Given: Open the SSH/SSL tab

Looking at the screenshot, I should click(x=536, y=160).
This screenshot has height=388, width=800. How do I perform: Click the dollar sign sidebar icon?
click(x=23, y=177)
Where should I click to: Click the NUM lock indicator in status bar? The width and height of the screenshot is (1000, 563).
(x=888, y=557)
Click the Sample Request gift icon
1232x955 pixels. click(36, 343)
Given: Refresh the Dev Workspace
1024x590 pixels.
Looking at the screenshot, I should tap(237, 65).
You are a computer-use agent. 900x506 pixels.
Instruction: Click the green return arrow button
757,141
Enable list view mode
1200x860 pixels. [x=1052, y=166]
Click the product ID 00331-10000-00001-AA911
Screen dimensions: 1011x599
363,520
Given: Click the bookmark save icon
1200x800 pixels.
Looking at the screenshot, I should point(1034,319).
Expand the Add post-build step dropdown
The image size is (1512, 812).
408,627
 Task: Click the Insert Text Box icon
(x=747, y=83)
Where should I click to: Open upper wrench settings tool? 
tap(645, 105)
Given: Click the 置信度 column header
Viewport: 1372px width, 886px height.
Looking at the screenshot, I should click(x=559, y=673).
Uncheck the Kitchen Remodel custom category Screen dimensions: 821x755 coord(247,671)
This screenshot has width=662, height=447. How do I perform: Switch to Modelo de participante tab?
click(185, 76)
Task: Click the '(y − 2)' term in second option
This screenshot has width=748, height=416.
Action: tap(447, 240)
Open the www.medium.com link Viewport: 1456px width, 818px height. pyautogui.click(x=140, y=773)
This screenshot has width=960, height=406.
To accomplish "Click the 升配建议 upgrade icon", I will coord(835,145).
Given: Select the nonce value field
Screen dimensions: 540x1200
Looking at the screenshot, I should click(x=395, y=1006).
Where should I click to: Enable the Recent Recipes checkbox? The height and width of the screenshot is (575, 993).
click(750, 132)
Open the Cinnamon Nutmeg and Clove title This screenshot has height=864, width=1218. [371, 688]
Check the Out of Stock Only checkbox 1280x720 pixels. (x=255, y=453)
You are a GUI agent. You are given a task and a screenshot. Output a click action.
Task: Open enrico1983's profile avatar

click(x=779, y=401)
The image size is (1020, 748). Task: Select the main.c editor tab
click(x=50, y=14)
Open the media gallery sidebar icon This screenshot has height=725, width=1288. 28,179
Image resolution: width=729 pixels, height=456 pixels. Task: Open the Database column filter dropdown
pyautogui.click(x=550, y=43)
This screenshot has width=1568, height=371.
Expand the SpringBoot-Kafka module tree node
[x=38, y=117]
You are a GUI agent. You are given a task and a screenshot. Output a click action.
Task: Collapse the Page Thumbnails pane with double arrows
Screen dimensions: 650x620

- [What is asked]
Rewrite the listing from its first line through the line containing "(x=888, y=557)", inclusive, changing "dollar sign" to "currency" and leaving everything else as it is. Give only those lines.

- [Response to this exercise]
Given: Open the SSH/SSL tab

Looking at the screenshot, I should click(x=536, y=160).
This screenshot has height=388, width=800. How do I perform: Click the currency sidebar icon?
click(x=23, y=177)
Where should I click to: Click the NUM lock indicator in status bar? The width and height of the screenshot is (1000, 563).
(x=888, y=557)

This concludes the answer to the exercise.